Keratoconus causes thinning of the cornea – the dome over the front of the eye – which can, over time, lead to this normally round dome developing a cone-shaped bulge. If you are diagnosed during the early stages of this progressive condition, you may only need glasses or contact lenses to correct the problem. However, as keratoconus can become worse as time moves on, it may become pertinent to explore treatment options. Read on to learn about the best ways to treat keratoconus.
However, it is important to note that this information does not replace the individualised information that would be provided by a specialist Consultant Ophthalmic Surgeon.

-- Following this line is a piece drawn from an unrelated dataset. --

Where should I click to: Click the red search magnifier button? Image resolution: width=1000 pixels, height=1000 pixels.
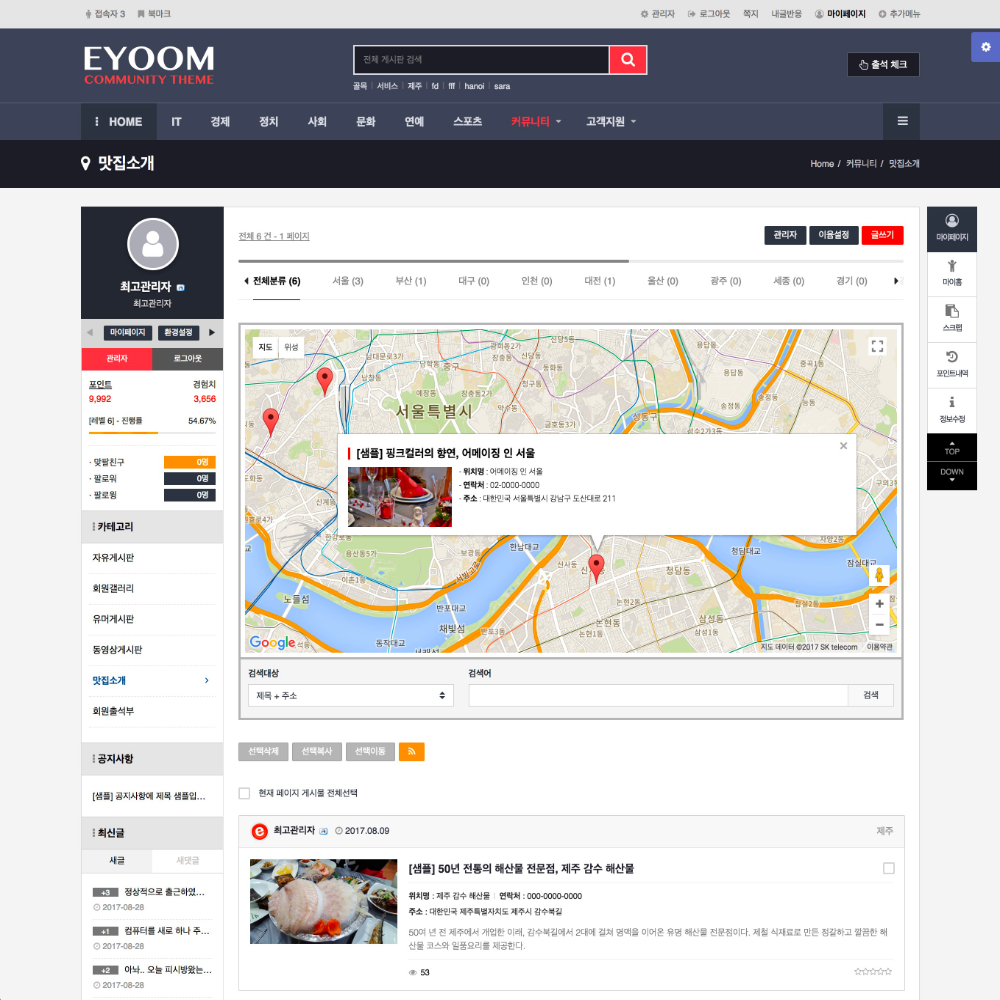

As the cornea thins and changes shape, the eye becomes unable to focus properly, leading to poor vision. If the condition becomes advanced, individuals may develop corneal scarring, which added to the changes in shape of the cornea, reduces the amount of light that is able to enter the eye leading to blurred vision.
Effective in over 90% of patients, this treatment can stop keratoconus getting worse. It uses ultraviolet light and vitamin B2 (riboflavin) drops to stiffen your cornea, preventing further thinning. Moorfields uses an ‘accelerated CXL’ treatment, which takes around just 20 minutes per eye to perform.
Intracorneal stromal ring implants (ICRS) are placed in a laser-formed channel in your cornea, with the aim of improving its overall shape and reducing irregularity. You may require either one or two rings, depending on the severity of your keratoconus. This type of treatment is suitable for a select group of patients.
Refractive laser is not possible with keratoconus as it can make keratoconus worse. However, we can use a small amount of surface laser, termed TransPTK to flatten and smooth the surface of your cornea, that in some cases can help to improve its focus and sharpen vision while wearing glasses or contact lenses. This treatment is normally combined with corneal cross-linking unless previously performed.
If you have good vision in glasses or soft contact lenses, intraocular contact lenses (ICL) in one or both eyes could work for you. This may not be effective in correcting your vision if you are dependent on rigid gas permeable contact lenses (RGP).
In more advanced disease the only options left is a corneal transplant. This is surgery to replace your cornea with a donated cornea. Although patients with keratoconus are in the best group for transplantation survival, this is usually a last resort. The recovery is 18 months to 2 years and is a journey to achieve the best corrected vision.